◆ GIVEN EXERCISE 1: Translate this sentence from the piece on Canada's centennial year into Spanish: "There were also Centennial Caravans, which were tractor-trailers, travelling throughout smaller areas carrying similar exhibits to the train."
◆ GIVEN EXERCISE 2: From the piece on Canada's centennial year, print the part starting at "Perhaps my favourite" and ending at "Montreal in December.".

**** PASSAGE SHOWN

Centennial year was filled with celebrations and endless activities across the country and we didn’t miss any of them when they were in our area. My two older sisters were able to actually visit Expo 67 which was Canada’s main celebration during its centennial year and was considered the pinnacle of the celebrations. It was a Category One World’s Fair held in Montreal, Quebec from April 27 to October 29, 1967. According to Wikipedia,

“it is considered to be the most successful World’s Fair of the 20th century with the most attendees to that date and 62 nations participating.”

My adventures were closer to home. As a family we saw saw the Canadian Armed Forces Tattoo performed by the members of the Canadian military comprised of 1,700 military personnel from all three branches of the armed forces — the largest peacetime event in Canadian military history at the time.

We went to air shows that featured two Avro 504K planes, Canada’s first military aircraft that had been restored by The royal Canadian Air Force. They were joined by an acrobatic flying team called the Golden Centennaires, the predecessors of the Canadian Snowbirds.

We were lucky enough to see the RCMP Musical Ride and Band which toured the country and actually made its first visit to the Canadian Arctic that year.

Perhaps my favourite thing was The Confederation Train, a diesel locomotive with specially designed coach cars filled with exhibits showcasing Canadian history and culture. Front and centre on the nose of the engine was the Centennial logo. In purple and white along the sides of the car was “CANADA 1867 1967”. The Centennial Train started out on the west coast in Victoria, BC, January 9th 1967 and worked its way out to the east coast, reaching Nova Scotia in October. It made its final stop in Montreal in December.

There were also Centennial Caravans, which were tractor-trailers, travelling throughout smaller areas carrying similar exhibits to the train.

Music also played a big part in the celebrations. On a personal note, I was part of a choir that performed “100 Years in Song”, something, over the years, my family has regretted as I still sing the song, “I Don’t Want To Play In Your Yard” (1894) that was my featured duet with my friend Susie.

********
**** GIVEN MATERIAL

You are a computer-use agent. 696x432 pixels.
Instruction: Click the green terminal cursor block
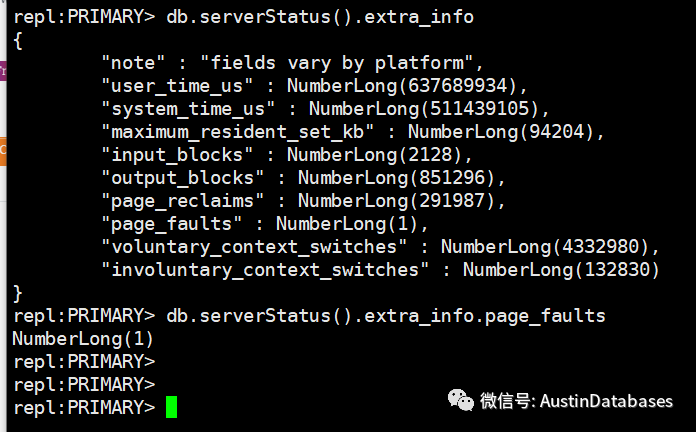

********

◆ EXERCISE RESULT 1: También había Caravanas del Centenario, que eran tractocamiones con remolque, que recorrían zonas más pequeñas llevando exposiciones similares a las del tren.

◆ EXERCISE RESULT 2:
Perhaps my favourite thing was The Confederation Train, a diesel locomotive with specially designed coach cars filled with exhibits showcasing Canadian history and culture. Front and centre on the nose of the engine was the Centennial logo. In purple and white along the sides of the car was “CANADA 1867 1967”. The Centennial Train started out on the west coast in Victoria, BC, January 9th 1967 and worked its way out to the east coast, reaching Nova Scotia in October. It made its final stop in Montreal in December.